Introduction

PENDING

show analysis of po box length
geocode po boxes with addresses.

In this script we will geocode POBs and failed addresses using zip and city centroids. The new dataset will be saved as a new version of the main files:

NONPROFITS-2014-2019v5.rds
PEOPLE-2014-2019v5.rds

STEPS

Geocoding with zip code centroids: we will add zip code centroids to the NPO and PPL files.
Geocoding with city centroids: city centroids will be added.
Generating a final lat lon variable.
Exploring the results

PACKAGES

#setting up the environment
library( dplyr )
library( tidyr )
library( pander )

# update the path with your working directory:
wd <- "/Users/icps86/Dropbox/R Projects/Open_data_ignacio"
setwd(wd)

1. Adding Zipcode Centroids

1.1 Loading zipcodes

Loading the zip-code-centroid data to use in throughout the script

INTERNAL NOTE: this zipcodes were provided by Prof Lecy.

zips1 <- readRDS("Data/5_ZipandCity/zips1.rds")
names(zips1) <- c("Zip", "lat_zip1", "lon_zip1")

Loading a secondary zip-code-centroid data to use in throughout the script

The zips are from this webpage: https://public.opendatasoft.com/explore/dataset/us-zip-code-latitude-and-longitude/export/

# this chunk generates a local file
zips2 <- read.csv("https://public.opendatasoft.com/explore/dataset/us-zip-code-latitude-and-longitude/download/?format=csv&timezone=America/New_York&use_labels_for_header=true", sep=';', stringsAsFactors = F, colClasses= c("character", "character", "character", "numeric", "numeric", "integer", "integer", "character"))
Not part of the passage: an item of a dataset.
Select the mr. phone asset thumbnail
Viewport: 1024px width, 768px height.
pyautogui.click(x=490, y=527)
# removing some columns we dont need
zips2 <- zips2[,c(1:5)] 

# saving it as an RDS 
saveRDS(zips2, "Data/5_ZipandCity/zips2.rds")

Loading file

zips2 <- readRDS("Data/5_ZipandCity/zips2.rds")
names(zips2) <- c("Zip", "City_zip2", "State_zip2", "lat_zip2", "lon_zip2")

1.2 NPO dataset

Adding zips centroids to the files:

NONPROFITS-2014-2019v4.rds
PEOPLE-2014-2019v4.rds

The dataset with new geocodes will be saved as:

NONPROFITS-2014-2019v5.rds
PEOPLE-2014-2019v5.rds

Loading NPO main file

setwd(wd)
npo.main <- readRDS("Data/4_GeoGoogle/NONPROFITS-2014-2019v4.rds")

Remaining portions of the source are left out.